Have you ever pondered how much you spend on clothing?  Or how much clothing you own?  Is it the right amount for you, or have you considered changing your habits?  While I am clearly unqualified to give advice on how not to shop (see the $100/month spent on clothing), for me I find that not going into clothing stores is the best way to not buy clothes.  It may be obvious, but for me it's easier to avoid going in the store entirely, than to manage to leave without a cute new item once I've entered.  Reading Gretchen Ruben's 'Better Than Before', which is all about habits, has made me realize I'm the kind of person for whom making a rule and following it absolutely can be easier than evaluating each specific instance.  Or, it's easier to avoid bringing junk food in the house, than it is to buy it and attempt self-control.  Taking what I've learned from her nifty book, I'll both set a clear goal and make it public (thereby creating a situation where you should shame me if I stray): no buying any clothes for the rest of this year.  I can say that, because with the addition of a crop-top, my closet is now complete. ;)

Saturday, June 27, 2015

I'm ba-ack!

Hey guys, remember how I have a personal finance blog?  It's been laying fallow of new words and financial obsessions for too long.  Fear not, I am just as obsessed with personal finance as ever!  I am still capable of (and unstoppable in) talking at length (and way passionately) about student loans, mortgages, 401ks, investing, credit card points, and all that good stuff.  Why yes, my husband and I WERE late to meet friends at a beer garden just yesterday because we got into a heated discussion about the merits of extra mortgage payments vs investing.  My lovely household is as abnormal as ever.  We're experiencing a prolonged period of financial zen.

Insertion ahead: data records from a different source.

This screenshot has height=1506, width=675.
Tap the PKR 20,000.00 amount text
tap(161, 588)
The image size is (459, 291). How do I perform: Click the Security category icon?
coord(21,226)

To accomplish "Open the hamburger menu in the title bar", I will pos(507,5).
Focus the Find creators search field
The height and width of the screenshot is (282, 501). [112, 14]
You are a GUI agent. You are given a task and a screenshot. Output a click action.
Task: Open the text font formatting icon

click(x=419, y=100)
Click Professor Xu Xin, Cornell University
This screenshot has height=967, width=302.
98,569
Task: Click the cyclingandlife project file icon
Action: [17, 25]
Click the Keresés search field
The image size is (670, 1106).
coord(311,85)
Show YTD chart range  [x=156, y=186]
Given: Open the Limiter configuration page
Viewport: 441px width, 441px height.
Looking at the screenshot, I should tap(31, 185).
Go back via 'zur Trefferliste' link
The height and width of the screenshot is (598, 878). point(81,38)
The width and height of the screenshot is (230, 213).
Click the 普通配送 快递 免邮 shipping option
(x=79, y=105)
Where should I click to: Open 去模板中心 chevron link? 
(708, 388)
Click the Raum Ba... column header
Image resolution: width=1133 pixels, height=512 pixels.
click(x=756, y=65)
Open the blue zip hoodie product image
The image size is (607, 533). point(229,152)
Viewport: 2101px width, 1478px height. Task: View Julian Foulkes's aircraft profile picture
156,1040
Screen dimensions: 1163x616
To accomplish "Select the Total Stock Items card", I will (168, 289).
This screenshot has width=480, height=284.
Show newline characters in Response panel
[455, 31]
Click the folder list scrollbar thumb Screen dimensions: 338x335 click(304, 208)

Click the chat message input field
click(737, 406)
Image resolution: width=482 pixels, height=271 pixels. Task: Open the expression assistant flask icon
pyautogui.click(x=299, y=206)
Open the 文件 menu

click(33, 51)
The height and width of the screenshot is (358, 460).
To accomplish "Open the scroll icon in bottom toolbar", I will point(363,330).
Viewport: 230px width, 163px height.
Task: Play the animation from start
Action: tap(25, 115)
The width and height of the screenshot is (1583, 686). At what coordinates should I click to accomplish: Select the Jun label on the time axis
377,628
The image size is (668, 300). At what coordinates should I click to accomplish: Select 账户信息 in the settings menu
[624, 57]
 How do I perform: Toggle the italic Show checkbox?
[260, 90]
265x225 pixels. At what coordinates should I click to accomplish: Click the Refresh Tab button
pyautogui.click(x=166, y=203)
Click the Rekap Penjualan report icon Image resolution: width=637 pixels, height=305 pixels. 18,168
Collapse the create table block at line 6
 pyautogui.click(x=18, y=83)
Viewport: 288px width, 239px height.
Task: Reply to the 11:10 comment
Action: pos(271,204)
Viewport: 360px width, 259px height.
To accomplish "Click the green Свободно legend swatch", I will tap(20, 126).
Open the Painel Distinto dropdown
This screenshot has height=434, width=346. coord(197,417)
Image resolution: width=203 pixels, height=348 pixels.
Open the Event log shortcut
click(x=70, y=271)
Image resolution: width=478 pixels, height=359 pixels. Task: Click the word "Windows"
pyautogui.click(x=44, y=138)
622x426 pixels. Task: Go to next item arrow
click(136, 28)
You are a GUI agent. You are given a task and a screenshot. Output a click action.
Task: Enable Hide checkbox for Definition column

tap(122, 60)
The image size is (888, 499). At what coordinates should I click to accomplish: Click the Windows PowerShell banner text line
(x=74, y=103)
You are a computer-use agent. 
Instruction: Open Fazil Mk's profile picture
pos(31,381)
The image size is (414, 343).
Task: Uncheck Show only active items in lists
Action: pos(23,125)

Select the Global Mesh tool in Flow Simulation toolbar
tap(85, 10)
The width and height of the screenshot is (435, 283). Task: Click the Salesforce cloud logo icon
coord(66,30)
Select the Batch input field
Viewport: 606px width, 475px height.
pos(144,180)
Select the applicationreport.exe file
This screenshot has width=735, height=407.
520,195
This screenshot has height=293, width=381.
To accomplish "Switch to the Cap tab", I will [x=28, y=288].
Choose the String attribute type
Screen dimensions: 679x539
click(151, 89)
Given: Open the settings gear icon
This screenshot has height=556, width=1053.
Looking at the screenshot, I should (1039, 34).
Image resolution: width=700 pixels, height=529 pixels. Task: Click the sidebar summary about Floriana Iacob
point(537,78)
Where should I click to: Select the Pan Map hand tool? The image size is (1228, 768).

Which, actually, besides Life Stuff (the capital letters are necessary), is the reason my blog has been empty.  We're doing well - my husband with a raise at a job he loves, me with my generous grad school supporting me as I write my thesis and leave the land of academia behind with a master's.  I've never felt more financially (and thus emotionally) secure in the face of uncertainty (finding employment!  Woo!).  My husband and I are on track to achieve a major milestone this year - investing more money than we spend.  And yet.  And yet.  It feels like being as open about finances as I have been in the past (=too open, according to everyone else ever, except crucially my husband), won't really be helpful.  Won't be interesting, won't be inspiring, won't be motivating, but will be bragging.  It's been hard to figure out how to shift from being ultra-personal to being witty and clear without my life laid out nakedly as a reference.  Not that I have an qualms with sharing (or any shame about it) - I just don't want to be an asshole.  Nobody likes a braggart with a public blog on the internets who saves more money than you.

I've been doing a lot of thinking (and reading) over the last few months and changed my views on several topics.  Namely, I'll be getting a 30 year (rather than 15 year) mortgage if I ever get one, and I now understand why and how married couples can keep completely separate finances successfully.  More on all that later.  I can promise many semi-regular blog posts to come as I grow older (hopefully slightly wiser too) and continue to wonder how I've fooled everyone into thinking I'm adult-ing properly.  Suckas!

PS I just viewed my blog to copy this post's link, and became my own blog's 10,000th view! I'm thinking at least 9,500 of those views were people other than me, which is pretty cool.